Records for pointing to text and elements
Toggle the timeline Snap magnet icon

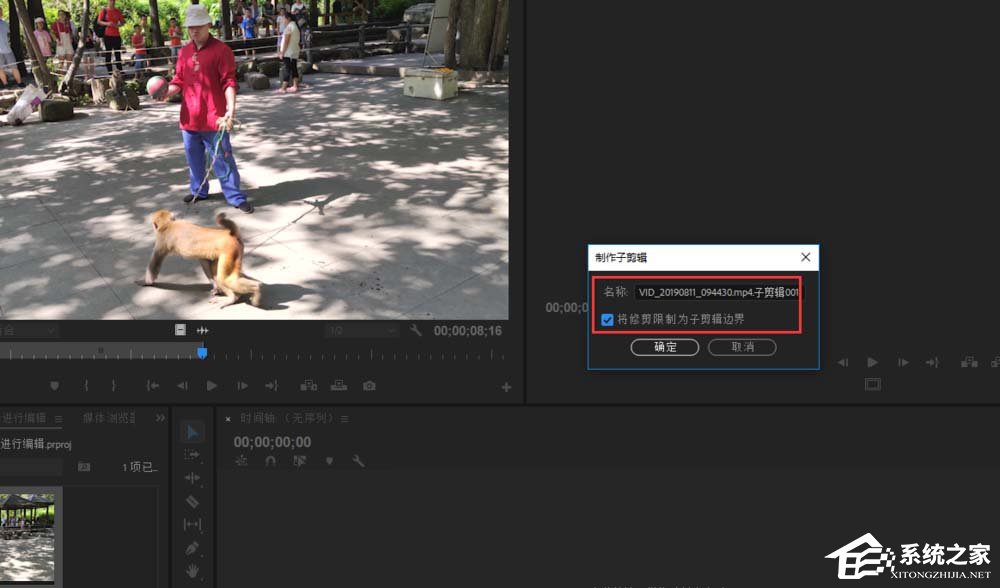(270, 461)
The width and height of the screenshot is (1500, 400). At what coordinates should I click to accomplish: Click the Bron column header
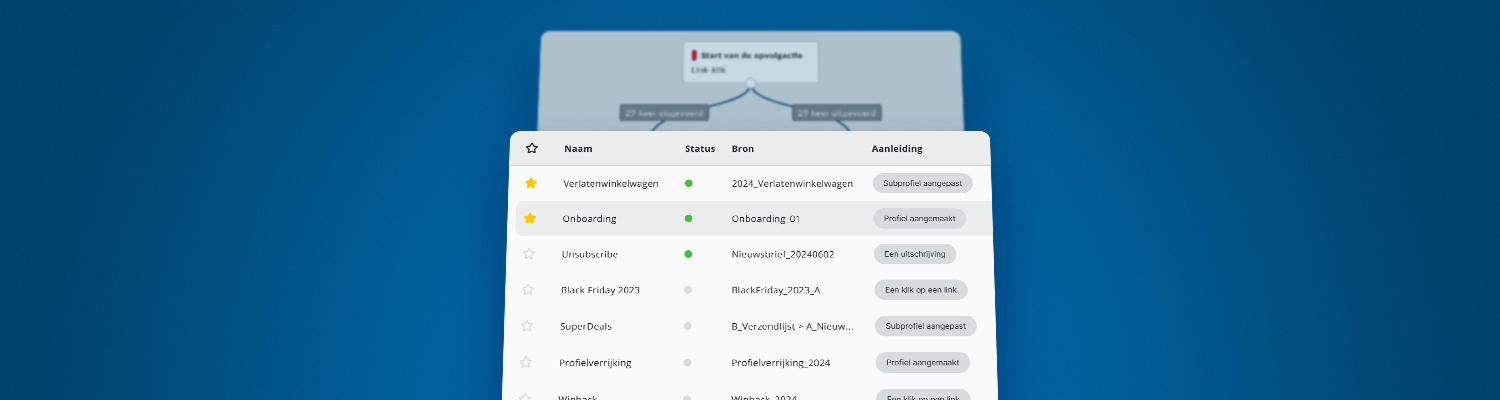pyautogui.click(x=743, y=149)
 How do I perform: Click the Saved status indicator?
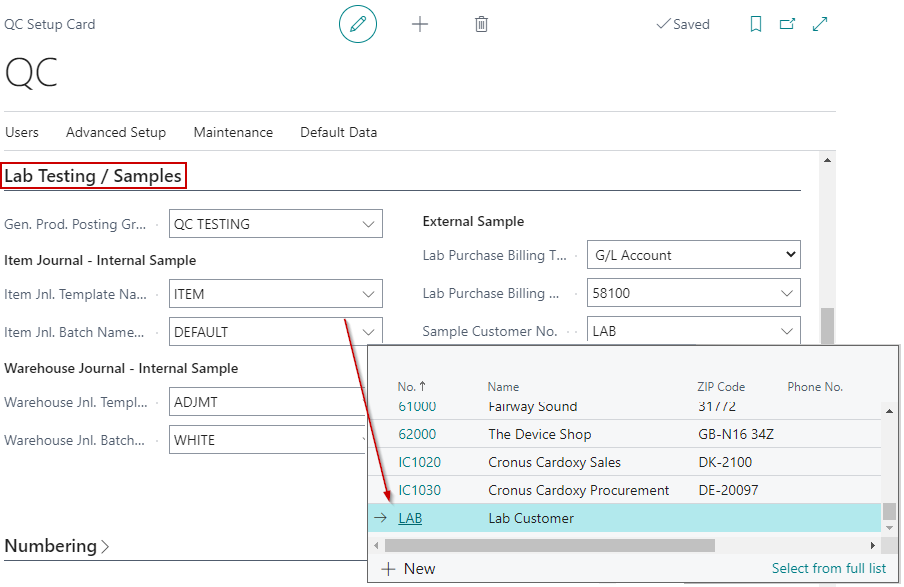[683, 23]
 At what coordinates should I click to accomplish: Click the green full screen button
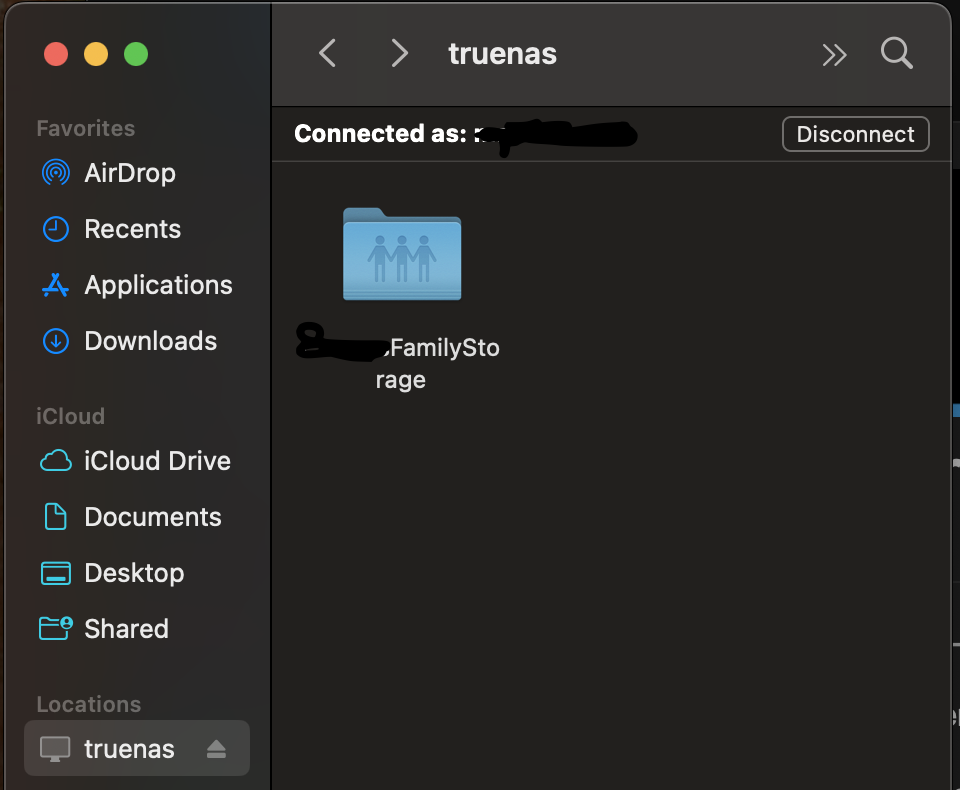[x=136, y=54]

# The task:
Locate every line in the records above that contains the string "coordinates", and copy each of those lines.

# Result below:
The width and height of the screenshot is (1500, 400). At what coordinates should I click to accomplish: Click the Bron column header
 At what coordinates should I click to accomplish: Click the green full screen button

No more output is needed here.